TASK GOAL:
Answer these from the text on St. Peter Damian:
1. How many popes did he serve in his lifetime?
2. In what city and year was he born?
3. Where did his brother Damian send him to be educated?

EXCERPT PROVIDED:

St. Peter Damian must be numbered among the greatest of the Church’s reformers in the Middle Ages, yes, even among the truly extraordinary persons of all times. In Damian the scholar, we admire wealth of wisdom: in Damian the preacher of God’s word, apostolic zeal; in Damian the monk, austerity and self-denial; in Damian the priest, piety and zeal for souls; in Damian the cardinal, loyalty and submission to the Holy See together with generous enthusiasm and devotion for the good of Mother Church. He was a personal friend of Pope St Gregory VII.  In his lifetime, he served seven Popes, there were sixteen during his lifetime.

St Peter Damian was a monk, a lover of solitude, and at the same time a fearless man of the Church, committed personally to the task of reform, initiated by the Popes of the time. He was born in Ravenna in 1007, into a noble family but in impoverished circumstances.  The family was large, Peter was the youngest, and it was reported Peter’s mother was overwhelmed by the care of so many children such that she was not an affectionate or dutiful mother.

Peter had a difficult childhood, he lost both parents at an early age, as well. Put in the care of a brother who mistreated him, Peter’s brother used him more as a slave than loved him as a sibling.  Peter never forgot his poverty and was always kind to the poor he encountered throughout his life thereafter.  Another brother, Damian, the eldest, was a priest in the city of Ravenna and took pity on his younger sibling and took him in.  Damian could see Peter’s intellectual gifts and sent him to be educated at Parma and Faenza.  Peter was so grateful he took his brother Damian’s name.

PROVIDED RECORDS:
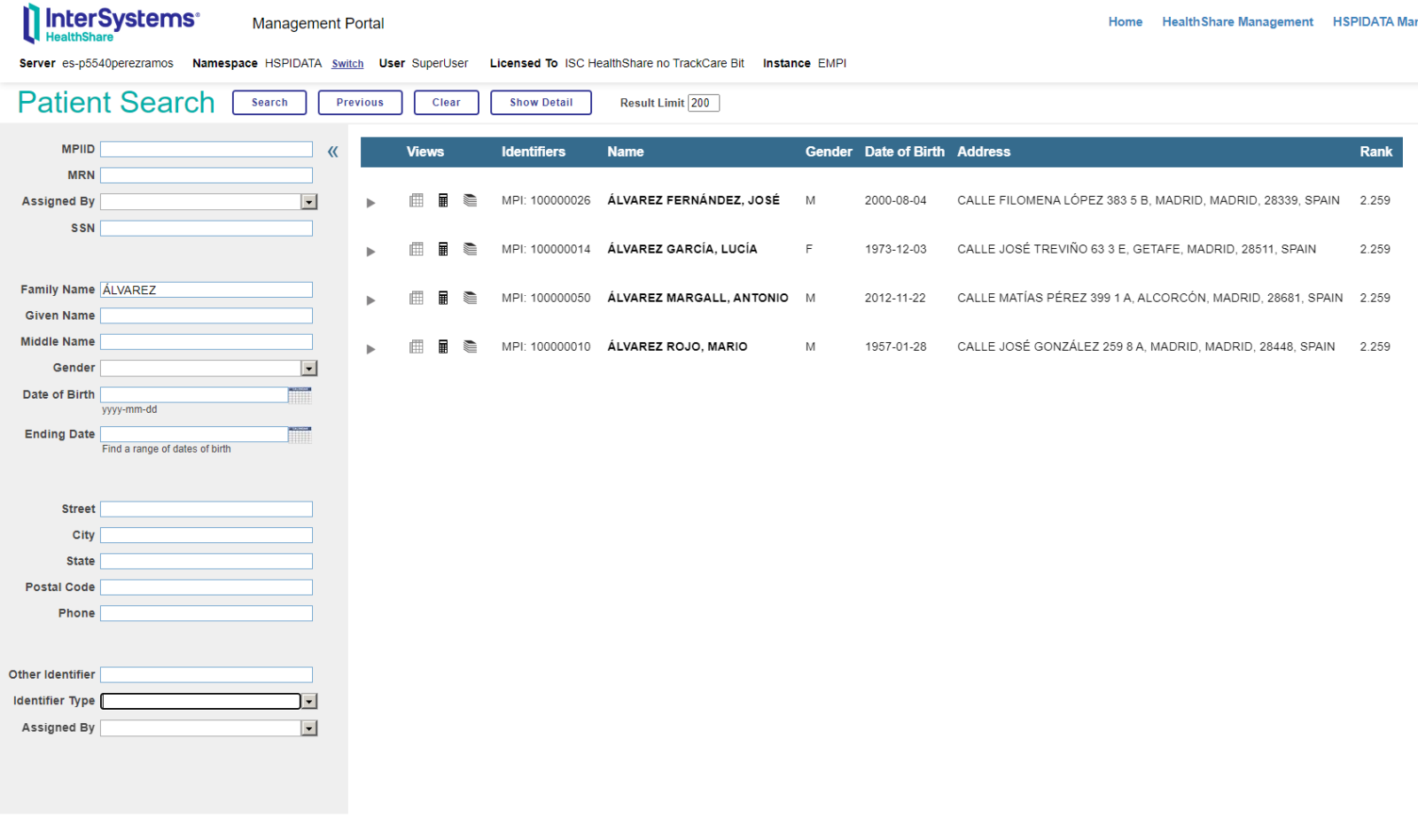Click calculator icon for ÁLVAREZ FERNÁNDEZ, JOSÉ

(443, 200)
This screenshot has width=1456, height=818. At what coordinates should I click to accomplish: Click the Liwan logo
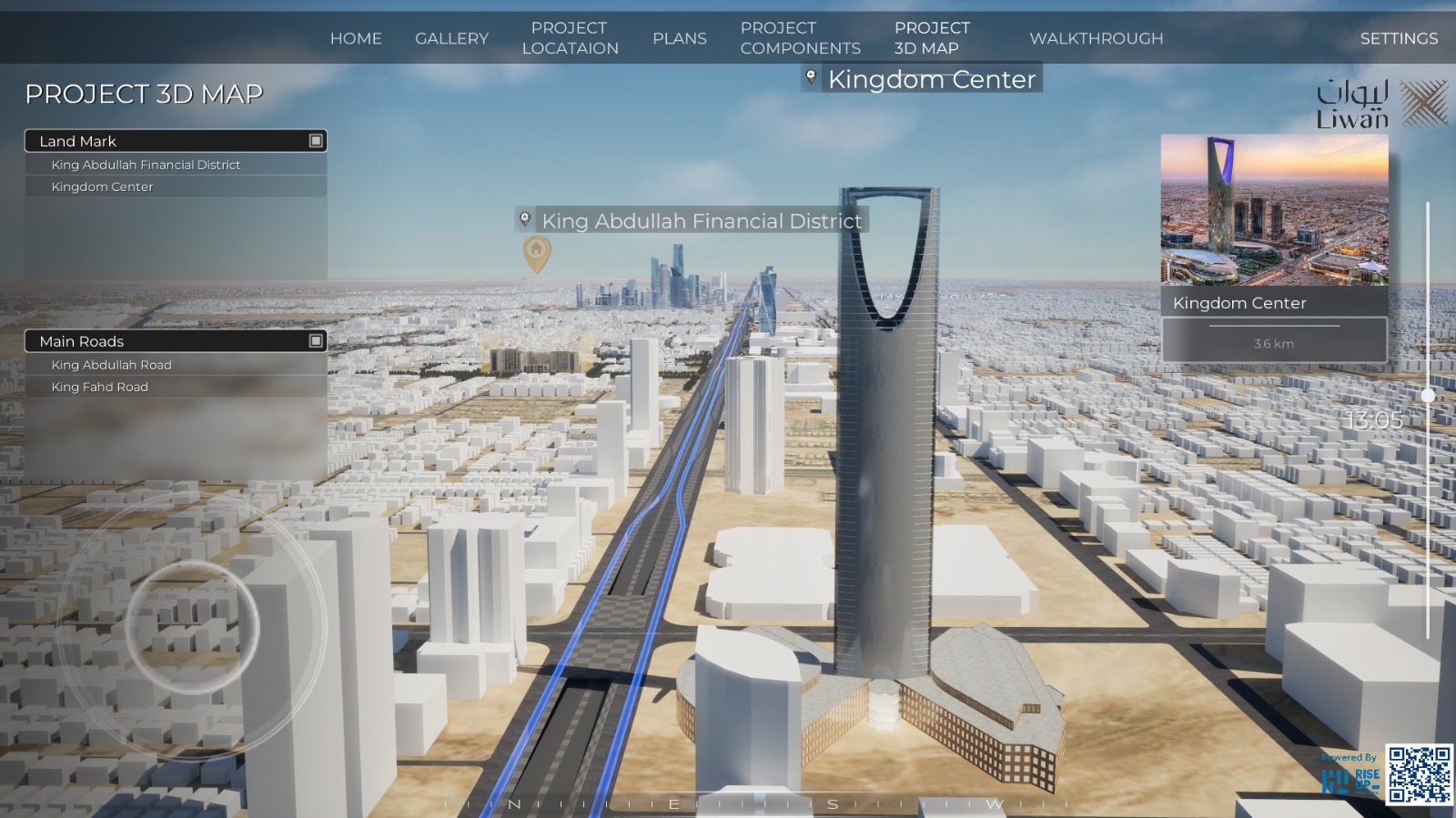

--

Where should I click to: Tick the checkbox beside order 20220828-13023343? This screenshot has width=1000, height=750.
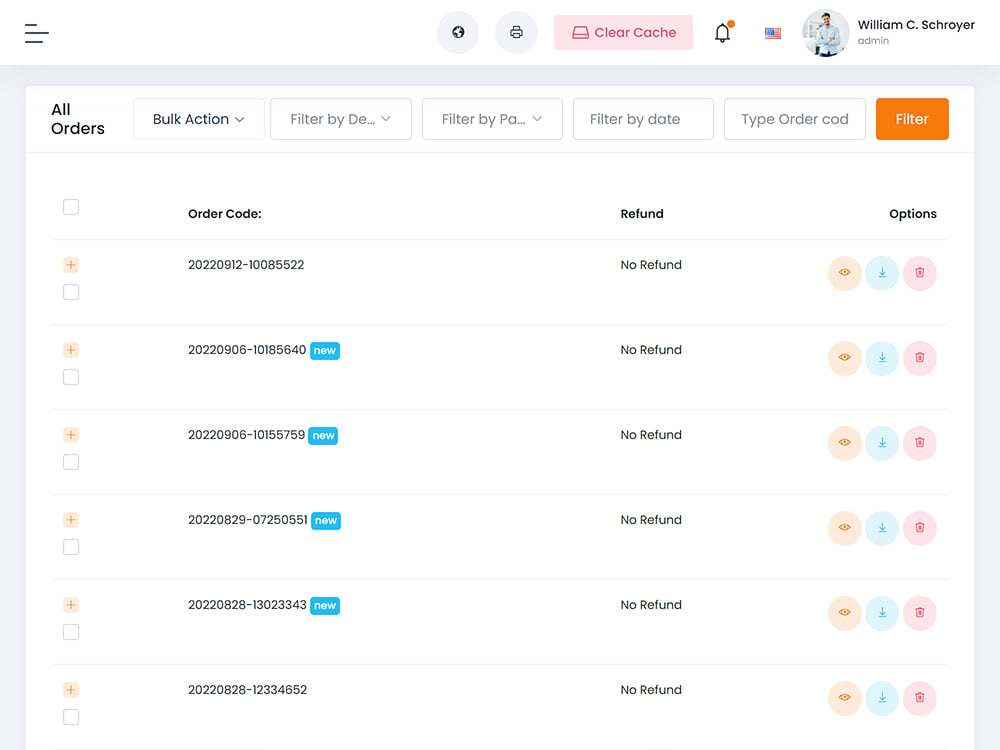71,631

WORKED SOLUTION:
1. Seven
2. Ravenna, 1007
3. Parma and Faenza